**Aim of the task:** Return the data verbatim, without pictures.

**Dataset entries:**
•••

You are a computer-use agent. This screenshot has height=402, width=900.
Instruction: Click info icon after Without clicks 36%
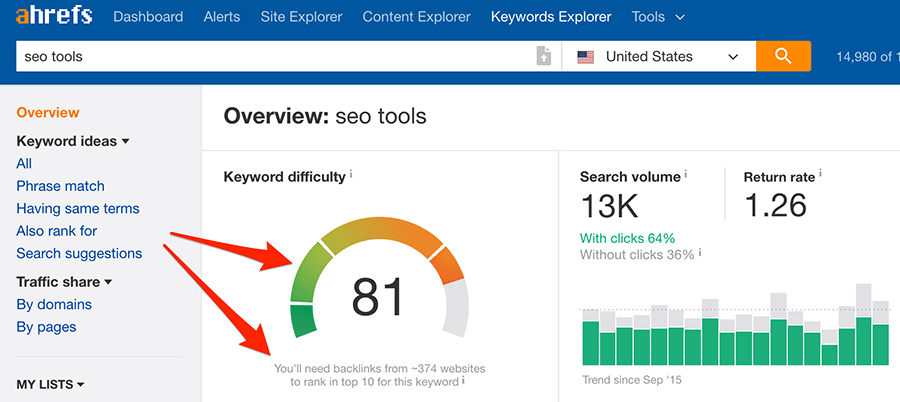pyautogui.click(x=699, y=254)
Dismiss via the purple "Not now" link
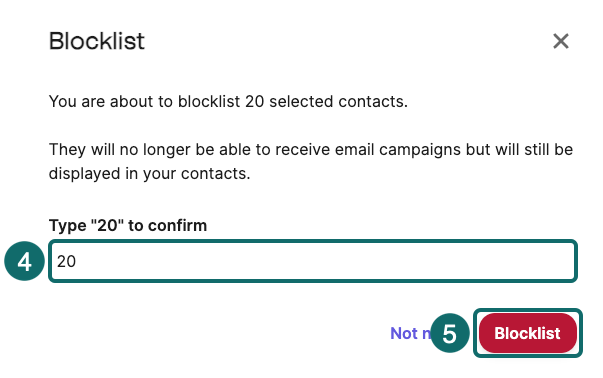Viewport: 603px width, 378px height. point(410,333)
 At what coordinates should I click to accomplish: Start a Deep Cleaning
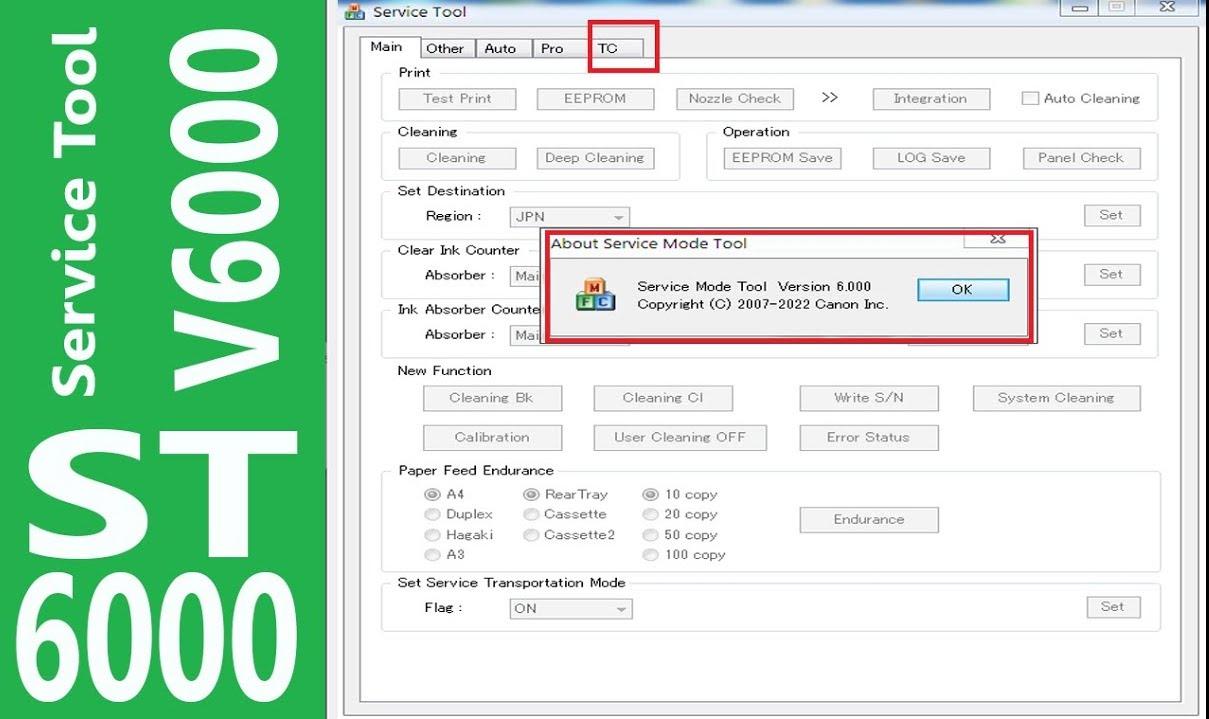[x=595, y=157]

•••

**Response to this exercise:**
You are a computer-use agent. This screenshot has height=402, width=900.
Instruction: Click info icon after Without clicks 36%
pyautogui.click(x=699, y=254)
Dismiss via the purple "Not now" link
Viewport: 603px width, 378px height. point(410,333)
 At what coordinates should I click to accomplish: Start a Deep Cleaning
[x=595, y=157]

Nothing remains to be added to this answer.